LOOM - { Curia, Riesami }
JackNapier, Martedì 17 Aprile 2012 @ 14:51

Prima della storia scritta, il sapere era custodito dalle gilde. Sotto le montagne, i Forgiatori plasmavano meraviglie incorruttibili. Nei boschi, i Pastori guidavano invisibili i loro greggi. I Vetrai creavano meraviglie di cristallo nella città trasparente. I Tessitori - i più austeri - conservavano e tramandavano l’arte più alta e pericolosa. La natura si mostrava loro come la trama di un tessuto. Nel Telaio, vite ed eventi si intrecciavano come fili. Per questo motivo vivevano in esilio su un’isola a largo nell’oceano, temuti dal mondo.

È quasi l’alba e le stelle nel cielo stanno per bruciare la loro ultima luce. Su una rupe, l’ultima foglia d’autunno si stacca dal suo ramo e cade. Bobbin Threadbare contempla la scena. Si dice sia figlio del telaio, e che sia portatore di sventure. Una ninfa convoca il giovane al consiglio degli anziani, ma intanto il suo clan scompare. Comincia qui la sua quest.
Qual è il legame tra musica, tessitura e magia? È la prima cosa da scoprire. Il nostro bastone suona: se do-re-mi-fa apre una porta, fa-mi-re-do deve richiuderla per forza. Il primo ambiente serve per impratichirsi: trasformare la paglia in oro, schiudere ostriche, tingere tessuti. Ogni azione ha una melodia. Quale sistema singolare! Dov’è l’inventario? E la griglia dei verbi? Cose inutili per un Tessitore. Tutto ciò che serve è intorno a Bobbin. Abolita la pesca a strascico di oggetti che non si sa bene a cosa servono, ma si sa che prima o poi serviranno. Gli oggetti vibrano e noi possiamo ascoltare e intervenire su di essi.
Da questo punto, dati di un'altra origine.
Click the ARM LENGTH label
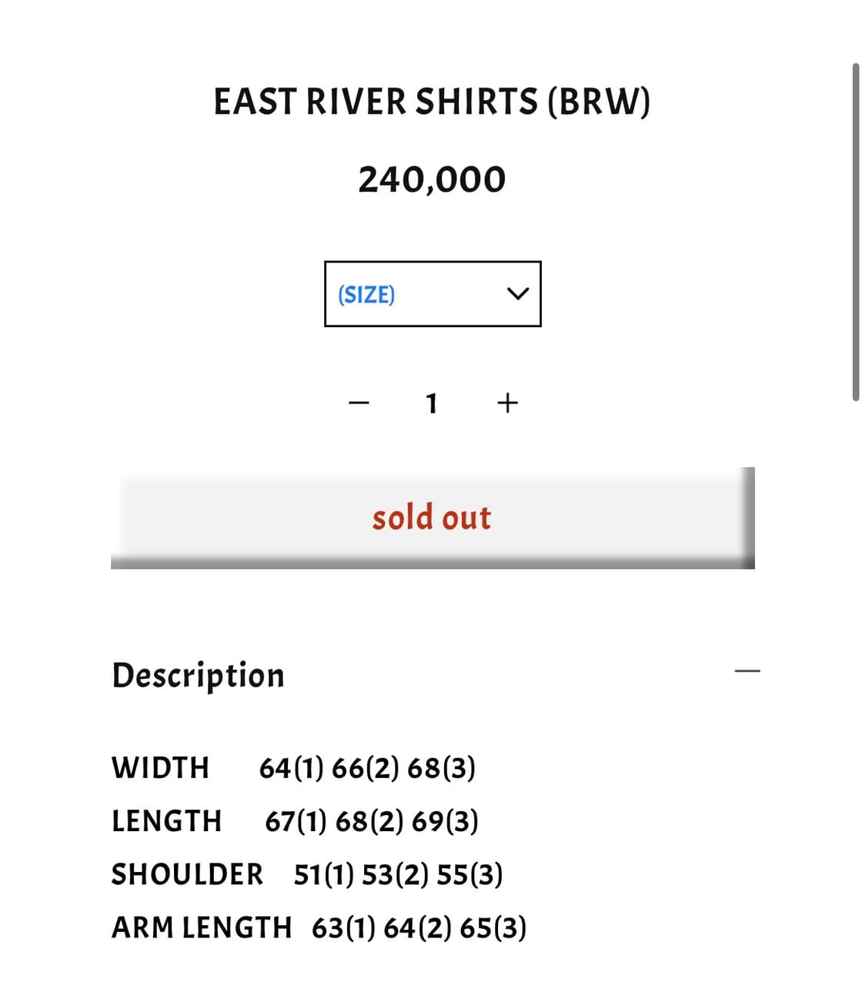tap(202, 927)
La crescita del protagonista coincide con la scoperta di melodie più complicate, l’aggiunta di note sul pentagramma e la comparsa di indovinelli più difficili. Di quadro in quadro si srotola la narrazione. Un viaggio, una ricerca della verità, la lotta, quella dei logici tessitori/maghi/musici, contro il caos. Il tutto immerso in un contesto “sincretico”, trapuntato di mitologia greca, religione e fiabe antiche, rappresentato con l’edulcorazione di un film Disney vecchia maniera.
È tutto oro quello che luccica? Dipende. Il gioco in sé fu un fallimento, per i puristi. Ma quando mai i puristi azzeccano qualcosa? Per limiti tecnologici e tecnici, in Lucas hanno tessuto una coperta troppo corta. Il gioco è un flash; enigmi: pochi (e facili), oggetti interattivi: pochi, location: poche. Lo si attraversa dall’inizio alla fine in poche ore. Ma di Loom tieni la “potenza”, mica il risultato. La scenografia romantica, popolata da ninfe, draghi e animali notturni, circonda il giocatore con un immaginario fantasy primevo, che include la magia come arte perduta. Magia tradotta in musica. Attorno a questa idea si sviluppa il gameplay. È un ciclo: esplorazione, studio, ascolto, riproduzione. È questo ciò che amo delle avventure e che vorrei vedere ancora nelle nuove generazioni di giochi: la sorpresa e il mistero, lo spaesamento, lo studio e l’esplorazione, l’apprendimento delle regole che governano il mondo di gioco. Ma, soprattutto, l’emozione del vivere il viaggio dell’eroe. In Loom, forse più che in tutti gli altri adventure, si ritrovano questi elementi. Non è un caso che sia stato annoverato tra le fonti di ispirazione di Sword & Sworcery.

Brian Moriarty era autore di avventure testuali di successo. Nella scuderia LucasArts non ebbe paura di affidarsi a un altro paradigma, si buttò nella nuova avventura senza scendere a patti con le convenzioni del genere. La sua creatura sarebbe stata delicata e bellissima come la melodia di un carillon. Le ispirazioni arrivarono da “Il Lago dei Cigni” di Tchaikovsky e da visioni ripetute de “La bella addormentata nel bosco”. Alcuni brani dell’opera sono stati riorchestrati da George Alistair Sanger e Gary Hammond. I disegni del cartone Disney furono sottoposti allo studio di Mark Ferrari, disegnatore. Nelle intenzioni, Loom sarebbe dovuto essere il primo atto di una serie. “Non furono le scarse vendite a scoraggiare la realizzazione di seguiti…”, ha dichiarato Moriarty, “ma la volontà di dedicarsi ad altro”, e forse la consapevolezza di aver già detto tutto quello che c’era da dire in Loom.